(READING PASSAGE):
----

KANSAS CITY, MO. — Following nearly four years of significant economic disruption led by the COVID-19 pandemic and followed by supply chain challenges, labor shortages and a period of severe inflation, there are signs the North American food and beverage market may be returning to a semblance of normalcy.
Yet “normal” should not be construed as beneficial to all; rather, it may signal a higher degree of market predictability.
The market researcher Circana is forecasting that after three years of food and beverage volume sales decreases, the market will see modest volume growth in 2024. Market dynamics seen supporting the growth include a continued easing of inflation, an improving macroeconomic environment and food and beverage manufacturers growing their promotional investments to entice consumers.
“Amid shifting consumer preferences and evolving market dynamics, our food and beverage outlook not only highlights key growth opportunities for 2024 but reveals a cautiously optimistic outlook as we emerge from a myriad of challenges that the industry has faced over the past several years,” said Sally Lyons Wyatt, executive vice president and practice leader of Circana.
Whether branded manufacturers or their private label counterparts capture the volume growth remains to be seen. Despite the positive economic factors cited by Circana, the University of Michigan’s Survey of Consumers illustrates a cloud of consumer pessimism hanging over the US economy. Specifically, the survey of consumer sentiment slipped for the fourth straight month, falling 5% in November.
While the survey showed both current and expected consumer personal finances improved modestly in November, the long-run economic outlook slid 12% in part due to concerns about the effects of higher interest rates and the ongoing wars in Gaza and Ukraine.
A recent report from FMI – The Food Industry Association demonstrates how consumers are embracing private brands, with 95% of shoppers saying they are buying private brands occasionally, and 46% saying they are buying store brand items “most or all of the time.”
As a result, dollar sales of private labels grew 8.3% in the first half of 2023 ended June 25, according to data from Circana, and dollar share rose to a record high of 18%. Unit sales decreased 1.2%, but unit share reached a high of 22.5%.
And a recent analysis from Bank of America indicates restaurant industry recovery will continue in the year ahead, with consumers continuing to demonstrate a preference for spending money on doing things rather than buying things.
“People prioritizing experiences over goods will be a continued tailwind for restaurants,” said Roger Matthews, managing director in Bank of America’s Consumer and Retail Investment Banking Group, who expects to see changes in spending patterns rather than a retreat from restaurant meals. He anticipates some consumers will reduce their restaurant spending by moving down the value chain from fine dining to casual restaurants, or from casual restaurants to quick-service restaurants.
Such developments indicate that the unique challenges that manifested the past few years may be dissipating and creating a more stable environment. While success in food and beverage manufacturing and marketing remains complex, it is welcome to see industry dynamics transitioning from the high degree of uncertainty of the past few years to some form of predictability.

----

(RECORD SET):
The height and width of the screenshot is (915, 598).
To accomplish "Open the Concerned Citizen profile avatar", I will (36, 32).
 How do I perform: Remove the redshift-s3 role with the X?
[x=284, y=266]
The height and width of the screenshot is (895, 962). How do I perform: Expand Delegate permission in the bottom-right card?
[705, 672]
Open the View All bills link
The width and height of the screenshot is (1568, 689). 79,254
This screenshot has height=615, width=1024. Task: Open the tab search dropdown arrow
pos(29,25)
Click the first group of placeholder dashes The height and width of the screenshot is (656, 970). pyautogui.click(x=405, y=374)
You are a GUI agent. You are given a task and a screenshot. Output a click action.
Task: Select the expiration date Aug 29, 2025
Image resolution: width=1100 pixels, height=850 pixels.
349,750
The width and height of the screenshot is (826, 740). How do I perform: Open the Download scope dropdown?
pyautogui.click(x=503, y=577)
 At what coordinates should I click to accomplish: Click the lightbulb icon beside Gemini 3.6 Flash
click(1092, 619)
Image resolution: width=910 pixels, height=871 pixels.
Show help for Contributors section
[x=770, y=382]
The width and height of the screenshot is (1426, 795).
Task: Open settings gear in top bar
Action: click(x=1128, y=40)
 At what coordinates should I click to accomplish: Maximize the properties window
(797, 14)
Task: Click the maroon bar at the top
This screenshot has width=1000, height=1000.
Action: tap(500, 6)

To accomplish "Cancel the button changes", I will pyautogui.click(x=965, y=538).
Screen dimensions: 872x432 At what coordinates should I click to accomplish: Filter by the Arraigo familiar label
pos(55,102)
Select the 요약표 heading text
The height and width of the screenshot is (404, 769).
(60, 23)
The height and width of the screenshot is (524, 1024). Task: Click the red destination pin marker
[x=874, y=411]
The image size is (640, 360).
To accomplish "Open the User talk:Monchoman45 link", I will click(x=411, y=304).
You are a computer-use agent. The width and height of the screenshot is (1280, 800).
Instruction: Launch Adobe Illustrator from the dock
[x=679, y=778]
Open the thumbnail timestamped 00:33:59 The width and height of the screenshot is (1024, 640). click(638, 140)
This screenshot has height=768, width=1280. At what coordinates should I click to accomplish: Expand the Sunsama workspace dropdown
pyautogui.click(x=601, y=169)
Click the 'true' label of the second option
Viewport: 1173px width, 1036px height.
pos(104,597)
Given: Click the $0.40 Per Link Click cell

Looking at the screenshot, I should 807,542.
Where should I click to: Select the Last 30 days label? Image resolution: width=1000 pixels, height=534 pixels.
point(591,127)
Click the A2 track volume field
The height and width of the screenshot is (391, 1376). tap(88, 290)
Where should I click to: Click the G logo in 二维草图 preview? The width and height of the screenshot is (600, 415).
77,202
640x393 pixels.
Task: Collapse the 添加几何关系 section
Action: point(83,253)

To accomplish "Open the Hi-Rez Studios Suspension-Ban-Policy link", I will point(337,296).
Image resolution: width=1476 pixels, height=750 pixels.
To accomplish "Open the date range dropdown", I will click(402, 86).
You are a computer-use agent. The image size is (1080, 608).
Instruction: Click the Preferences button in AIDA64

----

(YOUR TASK): In the passage on the food and beverage market, by what percentage did private label dollar sales grow in the first half of 2023? Answer from the passage on the food and beverage market alone, without drawing on the rows.

(SOLVED PROBLEM): 8.3%